In September, the Daily Beast reported that General William Shelton, who heads the Air Force Space Command, told Congress in a classified briefing in 2011 that he felt pressured by the White House to make his testimony on potential interference more helpful to LightSquared’s interests. Confidential testing data that proved damaging to LightSquared was provided to Bloomberg News.

The Commerce Department, which is advising the FCC on whether to allow the network to operate, commissioned two rounds of independent testing that found that LightSquared’s technology would cause “harmful” disruption to GPS receivers for which there were “no practical solutions.”

LightSquared shot back that the testing was flawed and “unfair and shrouded from the public eye,” that the GPS industry “squats” on parts of its range of the spectrum, that a member of the federal panel overseeing the testing has a conflict of interest, that Grassley made “unsupported allegations” of improper influence peddling and that technology exists to limit the interference. Each of these claims may be at least partly valid. Yet they are not grounds for rushing to grant a waiver allowing LightSquared to operate, as the company has insisted.

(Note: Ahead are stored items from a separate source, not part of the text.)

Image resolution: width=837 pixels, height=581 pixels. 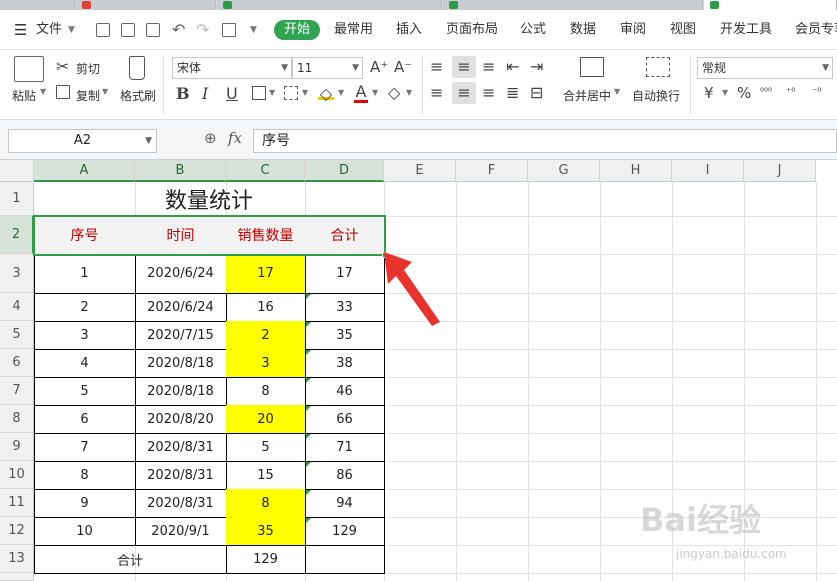 What do you see at coordinates (379, 67) in the screenshot?
I see `increase-font-icon: A⁺` at bounding box center [379, 67].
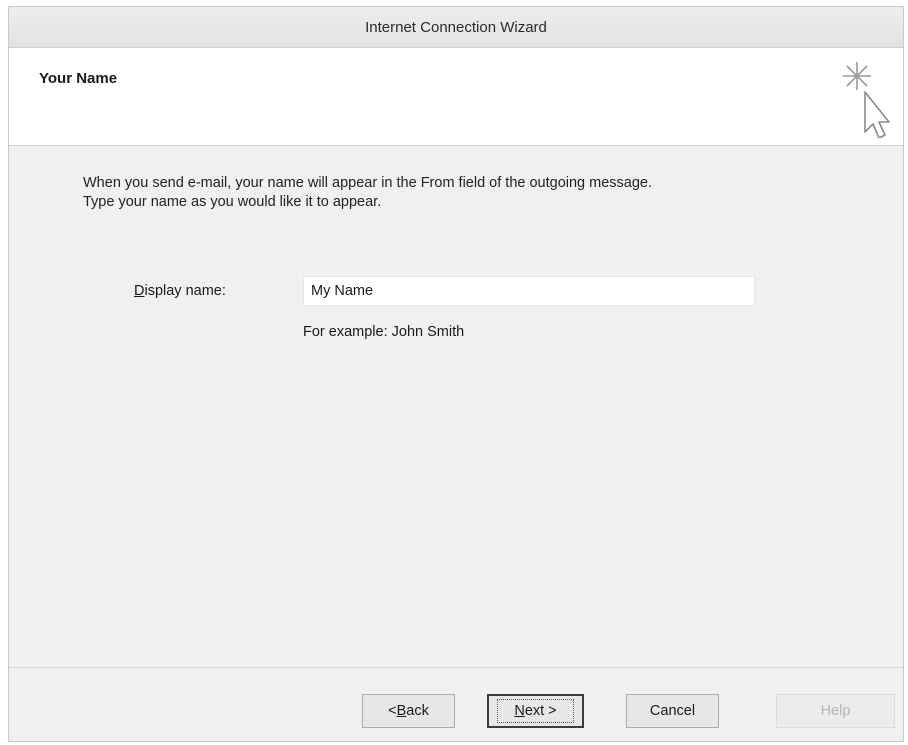 The height and width of the screenshot is (745, 908). I want to click on next-button: Next >, so click(536, 711).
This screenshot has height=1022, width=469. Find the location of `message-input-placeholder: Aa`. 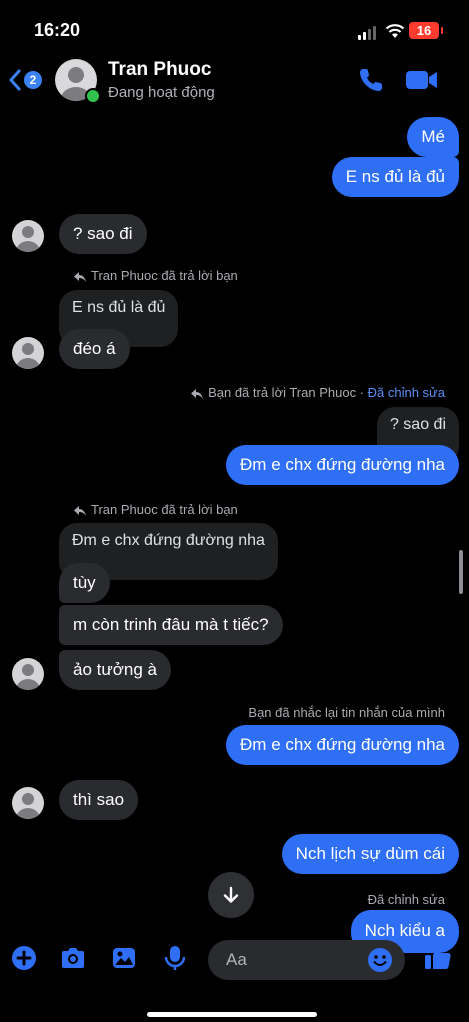

message-input-placeholder: Aa is located at coordinates (236, 960).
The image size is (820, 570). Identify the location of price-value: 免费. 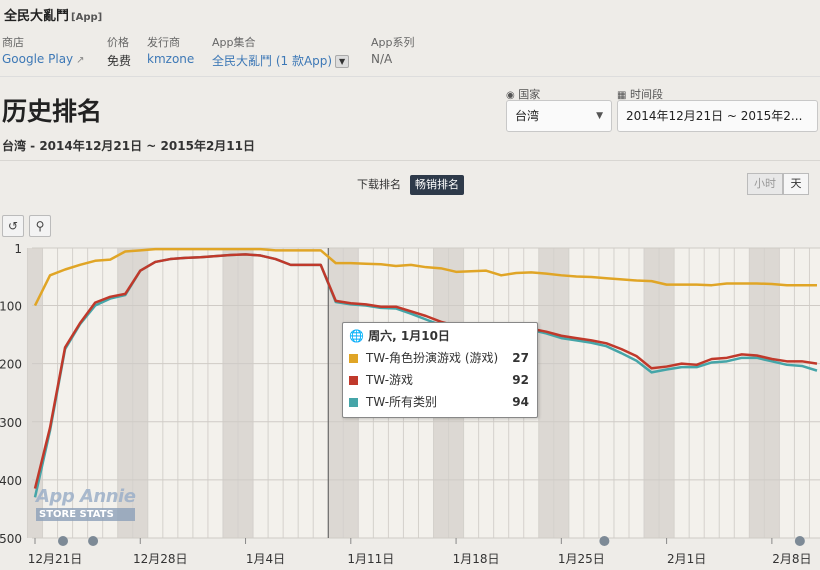
(120, 61).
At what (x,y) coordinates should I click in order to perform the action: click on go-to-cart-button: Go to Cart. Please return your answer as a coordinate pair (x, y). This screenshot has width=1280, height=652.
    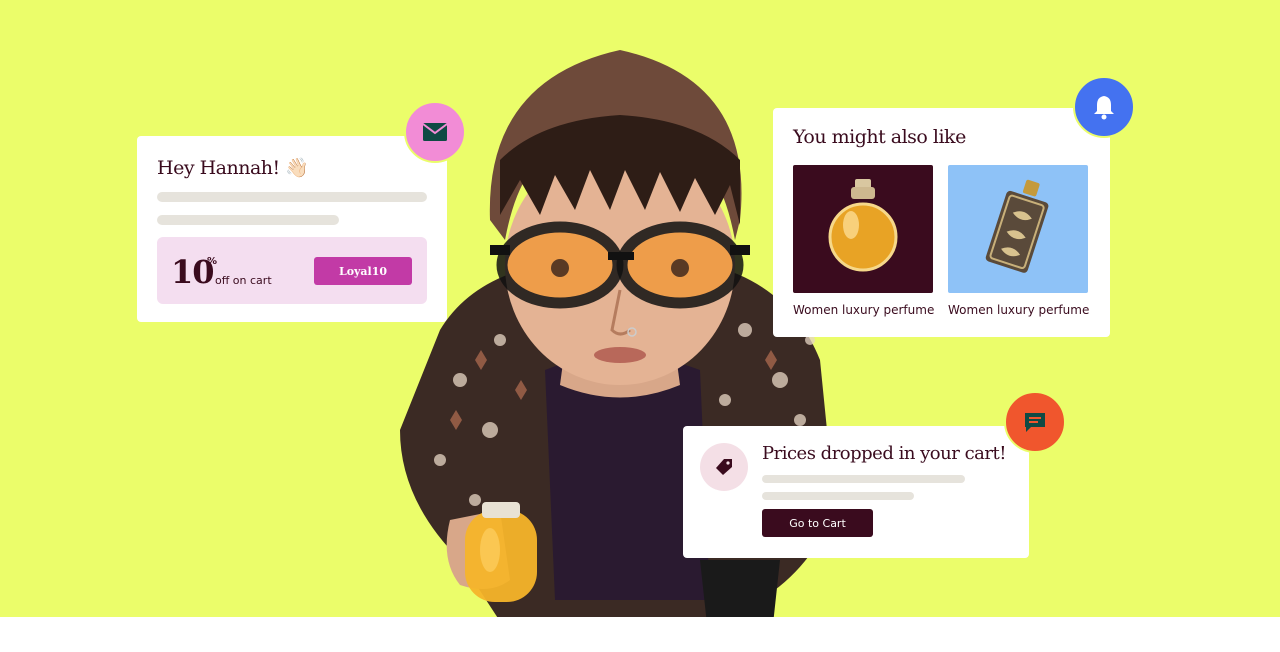
    Looking at the image, I should click on (818, 523).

The House Subcommittee on Communications and Technology has announced hearings on the FCC’s handling of the matter, and the FCC has asked for public comment on LightSquared’s request for a finding that GPS gear doesn’t merit legal protection from interference. Although we can hope the investigation and comment period will achieve progress on finding solutions to help consumers, things are far more likely to devolve into a hunt for partisan scalps and a morass of litigation.

The real villain here is not LightSquared or the GPS makers or the Pentagon or the FCC. Rather, it is the longtime federal approach to managing spectrum, under which the government has parceled off megahertz to buyers but never forced them to use it efficiently. Understandably, TV broadcasters, telecommunications providers, the military and others have taken to hoarding their allotments.

As we have argued before, the FCC could rectify the situation by charging rent on the portions of spectrum it licenses, which would give holders an impetus to make the most efficient use of their spectrum and sell off what they don’t need. It would also lead companies to develop better transmission and reception technology that could avoid the interference issues hampering LightSquared.

Harbinger is in a jam: It has seen its assets under management shrink to $5 billion from more than $26 billion in four years. Sprint recently put its deal with LightSquared on hold. The distressed-equity mogul Carl Icahn is buying up its debt, probably hoping to grab the spectrum holdings on the cheap if LightSquared goes belly up. We sympathize, but Falcone made a big bet that he would get an FCC waiver and, given the evidence at hand and national security implications involved, that seems unlikely.

It is simply not true that we have to choose between slow, expensive smartphone service and Air Force bombers falling from the sky. With improved technology and smarter federal policies, there will be ever-more ways to increase use of the spectrum for mobile-phone service without infringing on plane safety, national security or GPS performance. Unfortunately for Falcone, it seems unlikely that this can all be achieved in time to meet the demands of his business plan.